Il y a quelques années, j’ai pris la résolution de ne plus avoir de pile à lire car elle était pour moi le symbole d’une surconsommation intellectuellement hypocrite : selon moi, avoir des dizaines et des dizaines de livres qui attendent sans jamais être lus, ce n’est pas l’amour de la lecture qui parle, mais le réflexe de consommation… C’est bien beau les principes, mais pour ne plus avoir de pile à lire, il faut d’abord cesser de l’alimenter puis il faut la terminer. J’ai retroussé mes manches, bu des litres de thé noir et au fil des ans, j’ai lu, apprécié, abandonné plein de romans et à chaque fois que La bâtarde d’Istanbul d’Elif Shafak trônait en haut de la pile, je le remettais aussitôt en-dessous d’un autre livre et j’en commençais un autre. Je l’ai rejeté longtemps, et puis un jour je n’ai plus eu le choix, il n’y avait plus que lui : j’ai dû me confronter à la plume d’Elif Shafak.

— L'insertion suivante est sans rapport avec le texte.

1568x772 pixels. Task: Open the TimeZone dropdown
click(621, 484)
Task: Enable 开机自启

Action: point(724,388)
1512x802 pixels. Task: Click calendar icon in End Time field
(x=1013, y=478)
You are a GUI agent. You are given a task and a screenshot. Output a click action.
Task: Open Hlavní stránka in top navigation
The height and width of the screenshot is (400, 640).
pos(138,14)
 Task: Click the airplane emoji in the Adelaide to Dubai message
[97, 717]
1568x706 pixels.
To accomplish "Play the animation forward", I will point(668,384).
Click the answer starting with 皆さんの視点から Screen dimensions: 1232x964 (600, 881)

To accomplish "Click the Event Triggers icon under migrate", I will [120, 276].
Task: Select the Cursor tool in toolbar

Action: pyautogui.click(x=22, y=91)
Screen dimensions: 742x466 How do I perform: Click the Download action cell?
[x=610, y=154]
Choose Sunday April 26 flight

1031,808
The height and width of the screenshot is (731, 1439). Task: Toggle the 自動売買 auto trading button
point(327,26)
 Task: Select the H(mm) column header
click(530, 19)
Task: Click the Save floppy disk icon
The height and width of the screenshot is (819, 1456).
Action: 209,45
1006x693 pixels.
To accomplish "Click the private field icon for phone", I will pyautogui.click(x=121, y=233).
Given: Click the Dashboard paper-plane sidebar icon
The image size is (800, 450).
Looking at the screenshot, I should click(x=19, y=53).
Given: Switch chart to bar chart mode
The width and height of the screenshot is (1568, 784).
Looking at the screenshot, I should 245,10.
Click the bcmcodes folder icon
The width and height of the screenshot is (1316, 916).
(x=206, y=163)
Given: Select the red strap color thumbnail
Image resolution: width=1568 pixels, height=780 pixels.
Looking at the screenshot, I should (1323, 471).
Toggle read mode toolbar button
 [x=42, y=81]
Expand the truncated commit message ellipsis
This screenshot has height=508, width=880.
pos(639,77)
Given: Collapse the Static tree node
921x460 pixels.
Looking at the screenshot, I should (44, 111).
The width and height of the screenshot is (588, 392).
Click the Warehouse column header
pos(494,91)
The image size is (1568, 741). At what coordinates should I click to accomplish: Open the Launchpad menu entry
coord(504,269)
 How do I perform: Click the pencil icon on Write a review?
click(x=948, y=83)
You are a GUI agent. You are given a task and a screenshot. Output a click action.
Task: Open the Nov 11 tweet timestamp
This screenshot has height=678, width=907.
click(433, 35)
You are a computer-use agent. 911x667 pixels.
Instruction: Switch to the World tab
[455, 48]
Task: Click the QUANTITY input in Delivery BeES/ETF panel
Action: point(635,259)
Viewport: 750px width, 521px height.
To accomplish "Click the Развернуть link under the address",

Le terme « confronter » est grotesque car j’ai trouvé dans ce roman tout ce que j’aime : des féminités multiples, le temps qui passe, abîme et répare, des synesthésies à base d’oranges, de pistaches et de brouhaha stambouliote, un mélange d’ombre et de lumière qui insuffle un peu de courage dans la vie réelle et de réels morceaux de surprises et d’inattendus.
Zeliha, Asyah et Armanoush incarnaient les sœurs qui me manquaient, elles, au bout du monde, alors qu’elles me chuchotaient des paroles sur Istanbul, les Kurdes, l’Arménie, sur toute une histoire qui ne m’appartient pas. Il y avait les secrets de famille, démons farceurs et douloureux, et les desserts à la pistache, et quand tout cela s’est terminé, j’ai ressenti une tristesse profonde : j’avais achevé un roman, un voyage, une pile à lire.